This time it was me who hung up. By then, my sadness had disappeared, and in its place a burning rage rose up in me I’d never felt before. I realized the bad luck I’d been trying to avoid at all costs was exactly what was happening to me now. So I grabbed the kitchen scissors and made myself a woman: I cut through the wedding dress; I ripped it off my body in shreds, got dressed in a skirt and blouse, took the money that Paco had left with the portera and the keys that were hanging on a hook behind the door, and I left.

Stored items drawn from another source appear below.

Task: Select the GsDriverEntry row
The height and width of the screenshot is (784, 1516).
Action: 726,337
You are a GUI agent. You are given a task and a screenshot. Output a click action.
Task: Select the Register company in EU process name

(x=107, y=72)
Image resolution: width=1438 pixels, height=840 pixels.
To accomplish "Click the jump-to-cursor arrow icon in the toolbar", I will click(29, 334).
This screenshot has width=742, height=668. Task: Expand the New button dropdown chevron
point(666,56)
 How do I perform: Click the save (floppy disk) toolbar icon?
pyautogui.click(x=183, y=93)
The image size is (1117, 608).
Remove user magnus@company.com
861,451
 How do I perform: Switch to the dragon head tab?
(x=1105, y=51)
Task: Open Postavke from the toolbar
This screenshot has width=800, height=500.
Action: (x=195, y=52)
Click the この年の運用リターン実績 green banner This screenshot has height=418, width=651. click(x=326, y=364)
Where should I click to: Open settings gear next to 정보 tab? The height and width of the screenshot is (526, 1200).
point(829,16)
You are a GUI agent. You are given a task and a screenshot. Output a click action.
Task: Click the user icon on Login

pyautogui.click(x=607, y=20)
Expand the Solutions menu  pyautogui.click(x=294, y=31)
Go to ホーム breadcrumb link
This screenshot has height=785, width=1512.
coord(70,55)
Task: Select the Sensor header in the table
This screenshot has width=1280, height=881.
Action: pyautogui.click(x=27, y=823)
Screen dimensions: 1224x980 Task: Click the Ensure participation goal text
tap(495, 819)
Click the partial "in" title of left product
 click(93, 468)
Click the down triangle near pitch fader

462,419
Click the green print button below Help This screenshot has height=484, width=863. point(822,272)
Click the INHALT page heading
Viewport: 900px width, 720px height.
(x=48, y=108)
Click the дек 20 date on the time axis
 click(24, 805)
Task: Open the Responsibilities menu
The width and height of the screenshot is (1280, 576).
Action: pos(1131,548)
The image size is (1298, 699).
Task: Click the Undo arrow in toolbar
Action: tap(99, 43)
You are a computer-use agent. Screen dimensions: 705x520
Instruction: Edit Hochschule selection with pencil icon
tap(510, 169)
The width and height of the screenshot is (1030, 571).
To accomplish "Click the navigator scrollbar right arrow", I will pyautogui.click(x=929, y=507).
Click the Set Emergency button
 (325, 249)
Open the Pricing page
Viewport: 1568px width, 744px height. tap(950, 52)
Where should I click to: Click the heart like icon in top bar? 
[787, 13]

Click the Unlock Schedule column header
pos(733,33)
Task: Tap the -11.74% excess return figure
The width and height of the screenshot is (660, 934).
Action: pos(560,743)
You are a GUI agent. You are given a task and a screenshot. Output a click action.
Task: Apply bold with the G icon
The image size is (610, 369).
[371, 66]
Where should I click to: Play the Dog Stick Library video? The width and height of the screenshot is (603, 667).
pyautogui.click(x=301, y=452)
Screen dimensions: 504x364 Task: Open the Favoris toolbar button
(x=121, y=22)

When I walked outside, I had no idea where I was going. It was a sunny morning, and when I got to the corner, I saw cars stopped in long lines that weren’t moving. Angry drivers were honking, swearing, and yelling. There were entire families begging and street vendors selling huge beautiful umbrellas of all colors; if I’d had enough money, I would’ve bought one. There were also stuffed animals, real puppies, lemon-lime soft drinks, pineapple empanadas, flowers, and gum. A half-naked man, barely covered by a loincloth, was dancing around. The huge feather headdress he wore stayed amazingly steady while his feet skipped and jumped; the rattles he wore around his wrists and ankles accompanied his rhythm. There were two clowns with painted faces and humongous shoes that curled up at the toe. One of them climbed onto the other’s shoulders and threw hoops that spun in the air before returning to his hands. The show was so entertaining that I applauded enthusiastically, making everyone around me laugh.

I wandered among bus and truck exhaust, ambulance sirens, police loudspeakers pretending to direct traffic, and radios blasting from houses and stores. I leaped over potholes and open drains. I walked around cars parked three deep, jumped over puddles, buckled and cracked sidewalks, half-fallen trees, dog shit, empty bags, broken glass bottles, wrappers, gobs of spit, and cigarette butts. And trying to cross the streets was impossible because the cars never ever stopped.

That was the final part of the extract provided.